Sleep Dealer

Rather good low-budget SF film from Mexico, the debut feature of Alex Rivera. It does show it’s budget in the CG effects (think mid-90s TV level), but for the most part makes the best of it.

No stunningly original ideas (1 part Matrix, one part Minority Report, and so on…), and the themes/subtext are pretty obvious - Mexico/US relations, migrant workers and the exploitation thereof, water rights - but the story itself carries along quite well. It doesn’t attempt to create a ‘futuristic’ future, instead focussing on the depressed rural areas and Tijuana slums of a near-future Mexico cut off from the US. Instead of migrants, the country supplies the US with workers through the ’sleep dealers’ of the title: factories where workers are plugged in and remotely connected to robots in the States. Of course, spend too much time plugged in (as workers desperate for extra cash often are), and bad things happen.

This particular theme is eventually downplayed - possibly the movie couldn’t address the larger issue on this scale of film. Instead, it focusses on the connections between three characters - the young man who has to come to the city to work when his father is killed by the company who owns the water, the city girl who meets him and sells her memories of him even as she falls for him, and the remote fighter pilot responsible for his father’s death. It’s this third character that leads to the rather weak ending, as he tracks down the young man in order to apologise and try to make amends. This leads to rather forced (and rushed) attempt at a Hollywood ending, and although the film is explicit in saying not everything is resolved, it remains unconvincing.

It’s a shame, because the set-up is convincing and atmospheric, and the leads are sympathetic if a little two-dimensional. It’s always good to see SF films from outside Hollywood - there’s plenty of horror and fantasy (to whatever degree), but far less straight up SF.

Masters of their respective arts

Encounters with two very different geek icons today:

First was the live event with Ray Harryhausen, the master of stop-motion animation, or ‘Dynamation’ as he called it in his heyday. It was pretty much a whistle-stop tour of his life and work, a little over-zealously directed by his biographer(?)/co-author, Tony Dalton.

There were a few nice moments, and of course lots of great clips, if no particularly great revelations. But remarkable to hear that Harryhausen did the bulk of his work alone, given the painstaking, time-consuming nature of stop-frame animation. We’re so used to watching DVD extras full of CG effects animators, each working on tiny aspects of massive effects sequences, that it doesn’t seem possible that one man could produce such an elaborate sequence as the skeleton fight in Jason and the Argonauts:

It might be tempting to say that these old special effects, all Harryhausen’s old ‘creatures’, show their age, or that it’s easy to see the join between live action and miniature animation, but so often with modern CG effects, a similar complaint can be made. What CG very often lacks is the ability to make us overlook the technical shortcomings for the sake of the story, while Harryhausen’s creatures are good little actors (admittedly, they’re often up against very bad actors…) that let you stay involved.
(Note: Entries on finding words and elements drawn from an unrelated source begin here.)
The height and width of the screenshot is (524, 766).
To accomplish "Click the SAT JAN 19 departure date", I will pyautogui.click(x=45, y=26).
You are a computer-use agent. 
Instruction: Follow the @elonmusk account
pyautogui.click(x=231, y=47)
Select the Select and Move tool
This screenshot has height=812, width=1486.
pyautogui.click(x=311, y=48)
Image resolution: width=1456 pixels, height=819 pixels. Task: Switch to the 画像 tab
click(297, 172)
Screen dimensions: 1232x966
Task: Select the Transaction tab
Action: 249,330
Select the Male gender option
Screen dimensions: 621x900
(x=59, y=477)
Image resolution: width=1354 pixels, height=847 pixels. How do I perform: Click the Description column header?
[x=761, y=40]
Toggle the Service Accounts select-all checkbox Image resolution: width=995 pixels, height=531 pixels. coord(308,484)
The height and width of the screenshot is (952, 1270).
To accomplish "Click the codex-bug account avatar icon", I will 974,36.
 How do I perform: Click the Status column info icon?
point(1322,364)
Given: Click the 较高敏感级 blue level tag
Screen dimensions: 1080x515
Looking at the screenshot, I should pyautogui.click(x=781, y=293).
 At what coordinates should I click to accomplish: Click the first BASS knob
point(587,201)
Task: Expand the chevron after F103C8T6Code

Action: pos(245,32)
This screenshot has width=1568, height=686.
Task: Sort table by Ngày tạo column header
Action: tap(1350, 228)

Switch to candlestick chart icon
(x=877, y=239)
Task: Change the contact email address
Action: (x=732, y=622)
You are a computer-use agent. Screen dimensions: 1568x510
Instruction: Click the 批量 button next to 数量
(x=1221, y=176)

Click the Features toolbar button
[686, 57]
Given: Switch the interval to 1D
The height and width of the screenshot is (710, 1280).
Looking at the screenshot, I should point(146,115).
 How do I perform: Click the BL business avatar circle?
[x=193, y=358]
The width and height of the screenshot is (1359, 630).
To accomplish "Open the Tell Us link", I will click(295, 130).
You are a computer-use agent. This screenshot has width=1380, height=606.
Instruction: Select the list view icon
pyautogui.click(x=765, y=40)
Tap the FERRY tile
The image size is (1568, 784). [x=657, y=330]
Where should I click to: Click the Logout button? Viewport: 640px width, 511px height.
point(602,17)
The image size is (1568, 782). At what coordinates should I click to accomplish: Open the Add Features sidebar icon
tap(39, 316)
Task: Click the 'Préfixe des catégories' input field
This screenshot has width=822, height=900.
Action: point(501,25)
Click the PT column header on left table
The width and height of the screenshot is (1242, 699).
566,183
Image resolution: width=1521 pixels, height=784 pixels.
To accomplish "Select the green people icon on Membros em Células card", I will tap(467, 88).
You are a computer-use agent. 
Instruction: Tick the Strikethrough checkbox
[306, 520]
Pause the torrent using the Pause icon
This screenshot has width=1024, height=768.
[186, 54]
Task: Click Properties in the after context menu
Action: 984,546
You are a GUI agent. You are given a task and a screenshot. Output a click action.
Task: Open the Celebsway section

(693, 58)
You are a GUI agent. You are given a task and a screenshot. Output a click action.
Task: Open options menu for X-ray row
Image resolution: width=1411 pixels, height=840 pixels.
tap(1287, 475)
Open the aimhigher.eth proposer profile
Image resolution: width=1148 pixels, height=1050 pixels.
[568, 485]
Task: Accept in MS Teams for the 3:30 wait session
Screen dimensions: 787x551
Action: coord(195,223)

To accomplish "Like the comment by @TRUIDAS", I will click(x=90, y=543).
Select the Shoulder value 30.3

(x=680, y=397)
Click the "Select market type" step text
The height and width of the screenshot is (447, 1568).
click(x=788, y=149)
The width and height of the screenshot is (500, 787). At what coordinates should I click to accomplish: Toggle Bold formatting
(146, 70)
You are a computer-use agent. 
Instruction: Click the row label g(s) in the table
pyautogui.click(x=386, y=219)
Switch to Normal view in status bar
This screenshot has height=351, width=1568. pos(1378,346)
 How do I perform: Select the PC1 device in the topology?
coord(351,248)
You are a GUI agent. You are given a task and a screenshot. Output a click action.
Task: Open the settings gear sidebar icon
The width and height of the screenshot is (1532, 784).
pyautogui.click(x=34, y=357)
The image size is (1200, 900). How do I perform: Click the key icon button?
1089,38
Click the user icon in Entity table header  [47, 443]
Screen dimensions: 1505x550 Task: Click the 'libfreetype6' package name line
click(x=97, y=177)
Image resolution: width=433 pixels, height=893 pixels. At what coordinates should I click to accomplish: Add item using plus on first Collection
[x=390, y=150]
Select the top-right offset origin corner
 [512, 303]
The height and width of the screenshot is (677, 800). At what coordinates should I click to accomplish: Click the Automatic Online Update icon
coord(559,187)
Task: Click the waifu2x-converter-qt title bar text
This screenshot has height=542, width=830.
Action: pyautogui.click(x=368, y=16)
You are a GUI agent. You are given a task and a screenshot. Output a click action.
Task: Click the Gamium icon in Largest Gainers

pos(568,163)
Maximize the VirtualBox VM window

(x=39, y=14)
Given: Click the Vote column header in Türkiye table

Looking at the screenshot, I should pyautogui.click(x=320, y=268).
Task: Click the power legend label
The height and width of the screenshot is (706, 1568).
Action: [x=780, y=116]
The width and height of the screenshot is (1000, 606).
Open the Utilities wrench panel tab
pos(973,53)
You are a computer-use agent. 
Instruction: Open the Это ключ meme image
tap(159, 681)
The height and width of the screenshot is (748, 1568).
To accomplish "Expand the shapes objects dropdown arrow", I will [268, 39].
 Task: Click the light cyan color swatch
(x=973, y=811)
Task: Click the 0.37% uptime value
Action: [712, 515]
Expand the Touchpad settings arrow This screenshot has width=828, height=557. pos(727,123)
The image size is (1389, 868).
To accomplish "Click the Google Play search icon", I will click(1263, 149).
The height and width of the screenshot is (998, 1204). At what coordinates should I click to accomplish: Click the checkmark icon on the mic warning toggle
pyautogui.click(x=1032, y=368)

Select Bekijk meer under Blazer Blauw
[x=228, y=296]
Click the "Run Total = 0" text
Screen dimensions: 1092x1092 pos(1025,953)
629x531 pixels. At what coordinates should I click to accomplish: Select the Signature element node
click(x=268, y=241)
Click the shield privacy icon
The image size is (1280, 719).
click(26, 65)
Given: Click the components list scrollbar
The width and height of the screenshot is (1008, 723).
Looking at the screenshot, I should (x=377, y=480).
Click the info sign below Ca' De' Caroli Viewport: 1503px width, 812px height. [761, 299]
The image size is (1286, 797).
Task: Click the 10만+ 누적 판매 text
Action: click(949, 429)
I have to admit I was surprised, when they announced the Festival programme, to find that Harryhausen was still alive - he’s 88 this Saturday. So, good to see the man still going, of no longer working, with a spark in his eye. There were also a few special guests, including one of the skeletons (still posable) from Jason and the Argonauts.

I had to duck out of the final Q&A session to dash over to the Filmhouse for Dreams with Sharp Teeth. Just made it time, and I’m glad I did, because this was probably one of the highlights of the festival so far.

A portrait of the controversial, opinionated SF author Harlan Ellison - a very different presence from the genial Harryhausen. Ellison, who has been writing since the fifties, and baiting controversy for most of the time since, is clearly still very much a firebrand.

But a heartfelt firebrand - Incensed at the idiots he encounters, whether publishers, producers, fanboys, Republicans, fundamentalist or aspiring writers, he’s at least partly frustrated at people’s failure to be as good - as intelligent - as they are capable of.

It’s a highly entertaining film, if always on Ellison’s side, regardless of how explosive he becomes, and it does cover, without sentimentality, some of the childhood trauma that may drive him even now. There are talking heads, ranging from Neil Gaiman to Robin Williams, but Ellison is the true focus throughout. As one of the talking heads (Josh Olsen, sriter of) says: ‘Harlan doesn’t have an off switch; he doesn’t have a censor button. He is simply incapable of sugar-coating it for you.’

The film is interspersed with excerpts from some of his work, of which, I should also probably admit, I have read very little. So, note to self: I must look up some of his work once I’ve escaped Edinburgh (and pay for it - the guy is notoriously litigious).